The fundamentals can often be less interesting than whatever is new and shiny. It requires patience and honest self-assessment about how much one actually understands. It's always so tempting to "move fast and break things". But a firm grasp on the fundamentals is necessary to be able to intuit deep connections and do meaningful work.

There's a second part to the argument for focusing on the fundamentals. Popular research will move on, and that whatever is new and shiny now will cease to be important in a few years. The skills that will stay relevant for a long time will end up being the fundamentals, the things that won't change or go out of favour. This is even more crucial in a field like machine learning that moves lightning fast.

But what exactly are the fundamentals of machine learning? There are the obvious tools like linear algebra and multivariate calculus. There's regression and its generalizations, gradient descent and its second-order extensions, back-propagations and the like. What about all the types of neural networks with the many acronyms like CNN, RNN, LSTM, ...? At what point do we break away from the fundamentals and find ourselves in the arena of popular research, the kind of things that will cease to be important in a few years?

What's been smelling most like fundamentals in the last few months have been variational inference and variational autoencoders (VAE's). They come up everywhere in recent research, but VAE's were only introduced in 2014!

It's possible that something else will take its place in another few years. If so, is it still a fundamental? Perhaps machine learning is just such a young field that the fundamentals are still being built?

Thursday, October 20, 2016

Less boring

You've become boring. -- Jee (~mid 2015)

The truth is, I had become boring.
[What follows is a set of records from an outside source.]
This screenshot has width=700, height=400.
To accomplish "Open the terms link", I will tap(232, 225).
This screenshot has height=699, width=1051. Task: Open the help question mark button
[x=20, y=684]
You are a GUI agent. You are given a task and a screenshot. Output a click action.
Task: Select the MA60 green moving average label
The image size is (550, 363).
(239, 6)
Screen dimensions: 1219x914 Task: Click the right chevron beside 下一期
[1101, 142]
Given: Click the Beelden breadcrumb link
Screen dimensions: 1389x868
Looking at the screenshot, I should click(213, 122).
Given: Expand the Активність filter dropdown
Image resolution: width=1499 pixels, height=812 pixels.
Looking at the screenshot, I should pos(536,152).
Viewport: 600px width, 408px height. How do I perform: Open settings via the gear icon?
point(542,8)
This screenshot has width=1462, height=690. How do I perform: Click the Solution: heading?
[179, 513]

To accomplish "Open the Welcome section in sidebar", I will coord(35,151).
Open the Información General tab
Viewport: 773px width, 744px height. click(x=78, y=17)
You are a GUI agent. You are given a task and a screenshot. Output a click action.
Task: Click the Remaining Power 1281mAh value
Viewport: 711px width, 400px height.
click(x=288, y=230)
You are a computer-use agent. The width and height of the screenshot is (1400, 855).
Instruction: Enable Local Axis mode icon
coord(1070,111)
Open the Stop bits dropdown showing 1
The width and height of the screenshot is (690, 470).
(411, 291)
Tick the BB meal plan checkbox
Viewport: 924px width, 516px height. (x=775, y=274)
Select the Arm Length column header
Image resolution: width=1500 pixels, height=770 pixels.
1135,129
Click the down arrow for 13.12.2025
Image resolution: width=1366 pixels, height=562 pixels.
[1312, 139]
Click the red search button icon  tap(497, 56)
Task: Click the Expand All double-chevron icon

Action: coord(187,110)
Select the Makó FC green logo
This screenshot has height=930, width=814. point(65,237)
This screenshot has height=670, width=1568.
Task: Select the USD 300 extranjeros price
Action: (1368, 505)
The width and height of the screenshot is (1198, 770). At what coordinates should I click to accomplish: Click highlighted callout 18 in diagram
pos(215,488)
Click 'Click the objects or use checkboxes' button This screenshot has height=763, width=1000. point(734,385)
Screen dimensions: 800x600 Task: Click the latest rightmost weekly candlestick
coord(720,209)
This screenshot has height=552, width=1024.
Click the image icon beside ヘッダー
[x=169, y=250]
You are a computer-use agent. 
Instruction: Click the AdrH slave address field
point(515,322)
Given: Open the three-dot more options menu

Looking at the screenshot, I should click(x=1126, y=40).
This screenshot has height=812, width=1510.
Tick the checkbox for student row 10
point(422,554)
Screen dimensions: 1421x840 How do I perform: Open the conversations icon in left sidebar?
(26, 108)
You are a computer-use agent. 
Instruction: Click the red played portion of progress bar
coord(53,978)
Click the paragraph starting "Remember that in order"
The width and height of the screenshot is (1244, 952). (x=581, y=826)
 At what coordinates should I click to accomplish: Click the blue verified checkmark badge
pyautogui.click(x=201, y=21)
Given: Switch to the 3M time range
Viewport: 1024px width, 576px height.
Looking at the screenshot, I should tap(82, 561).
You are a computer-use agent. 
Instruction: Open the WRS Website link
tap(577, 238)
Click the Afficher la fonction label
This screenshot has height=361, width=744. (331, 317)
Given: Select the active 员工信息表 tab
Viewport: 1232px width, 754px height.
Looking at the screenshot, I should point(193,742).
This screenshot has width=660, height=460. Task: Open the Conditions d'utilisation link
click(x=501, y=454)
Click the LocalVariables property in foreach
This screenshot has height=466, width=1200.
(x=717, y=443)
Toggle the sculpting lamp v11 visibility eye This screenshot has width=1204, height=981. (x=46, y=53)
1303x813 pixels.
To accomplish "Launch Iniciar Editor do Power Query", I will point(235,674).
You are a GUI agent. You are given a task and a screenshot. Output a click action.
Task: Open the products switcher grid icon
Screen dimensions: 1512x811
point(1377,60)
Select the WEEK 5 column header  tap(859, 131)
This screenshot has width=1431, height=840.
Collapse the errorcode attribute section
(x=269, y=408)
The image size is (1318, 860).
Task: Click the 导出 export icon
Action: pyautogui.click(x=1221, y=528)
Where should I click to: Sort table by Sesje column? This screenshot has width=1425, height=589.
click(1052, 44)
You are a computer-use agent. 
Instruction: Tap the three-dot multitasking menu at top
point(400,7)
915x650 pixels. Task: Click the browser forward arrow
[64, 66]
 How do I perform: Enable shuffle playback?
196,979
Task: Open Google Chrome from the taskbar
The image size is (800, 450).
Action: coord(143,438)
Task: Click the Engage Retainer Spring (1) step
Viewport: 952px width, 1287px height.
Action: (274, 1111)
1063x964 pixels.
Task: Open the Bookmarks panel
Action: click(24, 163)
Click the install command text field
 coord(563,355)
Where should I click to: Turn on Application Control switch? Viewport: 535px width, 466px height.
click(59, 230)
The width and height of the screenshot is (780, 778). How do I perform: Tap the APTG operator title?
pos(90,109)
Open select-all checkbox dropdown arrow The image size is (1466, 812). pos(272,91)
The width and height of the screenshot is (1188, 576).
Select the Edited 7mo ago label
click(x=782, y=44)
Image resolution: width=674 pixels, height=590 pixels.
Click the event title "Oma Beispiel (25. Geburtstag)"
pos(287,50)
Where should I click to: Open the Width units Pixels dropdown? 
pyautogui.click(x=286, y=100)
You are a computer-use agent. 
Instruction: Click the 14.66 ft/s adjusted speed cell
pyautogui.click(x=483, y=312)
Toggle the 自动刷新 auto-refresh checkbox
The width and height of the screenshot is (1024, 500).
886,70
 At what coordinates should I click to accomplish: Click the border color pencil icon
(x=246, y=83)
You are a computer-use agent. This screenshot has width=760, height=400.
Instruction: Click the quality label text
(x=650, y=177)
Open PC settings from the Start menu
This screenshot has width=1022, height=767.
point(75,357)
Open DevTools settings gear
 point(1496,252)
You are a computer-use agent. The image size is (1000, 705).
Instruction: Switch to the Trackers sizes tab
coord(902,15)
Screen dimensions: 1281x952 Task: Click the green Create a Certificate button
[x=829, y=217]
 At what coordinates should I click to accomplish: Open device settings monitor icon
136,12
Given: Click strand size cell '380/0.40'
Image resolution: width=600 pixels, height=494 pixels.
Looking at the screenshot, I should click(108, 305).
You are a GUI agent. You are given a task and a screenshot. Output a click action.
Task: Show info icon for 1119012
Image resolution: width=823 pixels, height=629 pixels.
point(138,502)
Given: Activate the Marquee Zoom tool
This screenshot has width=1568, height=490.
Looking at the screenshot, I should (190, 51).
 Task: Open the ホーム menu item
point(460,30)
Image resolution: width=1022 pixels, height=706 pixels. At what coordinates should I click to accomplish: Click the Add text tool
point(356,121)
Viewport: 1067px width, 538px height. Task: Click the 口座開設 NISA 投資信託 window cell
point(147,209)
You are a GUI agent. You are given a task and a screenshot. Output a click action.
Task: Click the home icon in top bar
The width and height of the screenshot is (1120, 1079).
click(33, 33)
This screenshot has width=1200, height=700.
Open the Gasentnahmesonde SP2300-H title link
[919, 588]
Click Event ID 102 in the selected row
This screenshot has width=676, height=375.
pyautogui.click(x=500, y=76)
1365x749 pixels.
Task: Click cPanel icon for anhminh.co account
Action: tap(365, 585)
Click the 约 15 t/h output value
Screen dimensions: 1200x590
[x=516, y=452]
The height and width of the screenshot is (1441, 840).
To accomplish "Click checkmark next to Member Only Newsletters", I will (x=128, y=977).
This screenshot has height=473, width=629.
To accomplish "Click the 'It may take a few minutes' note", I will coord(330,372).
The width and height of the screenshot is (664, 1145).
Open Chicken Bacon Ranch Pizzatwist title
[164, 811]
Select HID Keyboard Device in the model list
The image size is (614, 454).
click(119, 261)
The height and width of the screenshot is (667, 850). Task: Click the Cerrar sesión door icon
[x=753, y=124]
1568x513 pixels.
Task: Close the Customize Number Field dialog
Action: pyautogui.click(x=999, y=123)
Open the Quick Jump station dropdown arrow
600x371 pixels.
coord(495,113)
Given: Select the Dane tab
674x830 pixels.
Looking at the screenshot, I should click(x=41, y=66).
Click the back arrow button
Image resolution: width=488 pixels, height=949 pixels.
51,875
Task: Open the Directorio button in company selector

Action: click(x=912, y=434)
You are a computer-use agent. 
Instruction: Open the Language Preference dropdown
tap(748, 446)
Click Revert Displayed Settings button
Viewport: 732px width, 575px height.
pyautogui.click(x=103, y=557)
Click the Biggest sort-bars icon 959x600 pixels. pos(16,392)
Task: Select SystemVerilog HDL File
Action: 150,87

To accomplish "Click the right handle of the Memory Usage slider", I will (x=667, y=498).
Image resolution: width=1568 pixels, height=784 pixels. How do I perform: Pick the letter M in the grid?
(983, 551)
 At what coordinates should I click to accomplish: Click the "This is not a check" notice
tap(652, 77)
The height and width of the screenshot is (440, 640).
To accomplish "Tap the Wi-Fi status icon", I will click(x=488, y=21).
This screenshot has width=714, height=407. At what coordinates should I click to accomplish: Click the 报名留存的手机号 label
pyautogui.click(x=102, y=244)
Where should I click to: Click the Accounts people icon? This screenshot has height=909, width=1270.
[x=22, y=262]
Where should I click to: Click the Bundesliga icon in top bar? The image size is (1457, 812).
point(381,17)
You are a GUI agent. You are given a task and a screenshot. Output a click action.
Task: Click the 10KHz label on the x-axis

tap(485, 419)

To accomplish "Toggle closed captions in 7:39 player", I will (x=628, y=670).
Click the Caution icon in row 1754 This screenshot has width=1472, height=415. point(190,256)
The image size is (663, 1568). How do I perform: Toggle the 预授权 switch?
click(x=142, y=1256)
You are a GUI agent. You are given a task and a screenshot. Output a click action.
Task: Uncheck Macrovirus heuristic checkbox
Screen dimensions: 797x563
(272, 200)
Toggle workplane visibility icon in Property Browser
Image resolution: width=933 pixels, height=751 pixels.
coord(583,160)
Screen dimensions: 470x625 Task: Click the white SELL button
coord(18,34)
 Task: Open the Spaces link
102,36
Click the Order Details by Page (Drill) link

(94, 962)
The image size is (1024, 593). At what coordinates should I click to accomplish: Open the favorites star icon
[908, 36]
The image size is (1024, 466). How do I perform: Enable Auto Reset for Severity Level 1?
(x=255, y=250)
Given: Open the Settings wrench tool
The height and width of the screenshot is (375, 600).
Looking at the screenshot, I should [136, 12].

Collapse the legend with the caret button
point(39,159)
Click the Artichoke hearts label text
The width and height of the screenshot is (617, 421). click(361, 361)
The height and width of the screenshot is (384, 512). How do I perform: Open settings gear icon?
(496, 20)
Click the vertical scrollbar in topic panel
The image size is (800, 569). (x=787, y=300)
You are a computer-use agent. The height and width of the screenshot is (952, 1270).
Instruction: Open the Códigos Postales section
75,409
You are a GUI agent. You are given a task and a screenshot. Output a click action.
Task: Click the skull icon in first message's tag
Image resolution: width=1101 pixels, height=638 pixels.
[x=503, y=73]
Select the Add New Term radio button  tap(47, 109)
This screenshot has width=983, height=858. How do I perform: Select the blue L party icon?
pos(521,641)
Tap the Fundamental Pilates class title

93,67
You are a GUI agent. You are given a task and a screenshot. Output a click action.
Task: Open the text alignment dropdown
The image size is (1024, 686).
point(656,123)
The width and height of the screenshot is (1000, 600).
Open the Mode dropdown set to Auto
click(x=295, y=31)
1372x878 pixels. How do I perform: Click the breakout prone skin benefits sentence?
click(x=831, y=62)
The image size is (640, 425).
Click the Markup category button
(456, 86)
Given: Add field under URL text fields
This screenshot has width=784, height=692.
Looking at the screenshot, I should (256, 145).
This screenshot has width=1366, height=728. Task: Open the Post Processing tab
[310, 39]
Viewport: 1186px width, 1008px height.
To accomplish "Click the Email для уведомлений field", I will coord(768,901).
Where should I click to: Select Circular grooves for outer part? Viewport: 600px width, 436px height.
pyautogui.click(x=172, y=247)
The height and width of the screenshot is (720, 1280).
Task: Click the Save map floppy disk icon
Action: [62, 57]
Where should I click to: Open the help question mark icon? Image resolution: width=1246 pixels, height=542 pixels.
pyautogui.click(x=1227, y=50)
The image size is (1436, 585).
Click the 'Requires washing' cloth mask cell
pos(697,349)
I had become boring because happiness is boring and comfort is boring. The formula is really quite simple: a loving relationship, engaging and well-paid work, a nice place to live, good health and lack of serious responsibility. It's all one can ask for.

So, instead, here I am, back in school to study Machine Learning.

...and then when you graduate, you can get a job as a Senior Data Scientist! Oh wait... -- Matt (May 2016)

It might not make sense financially. It might not make sense as a career move. It might not even make me a "better" person.

All I can say is, it's making me less boring.

I might even have more to say now.

I might even say it here.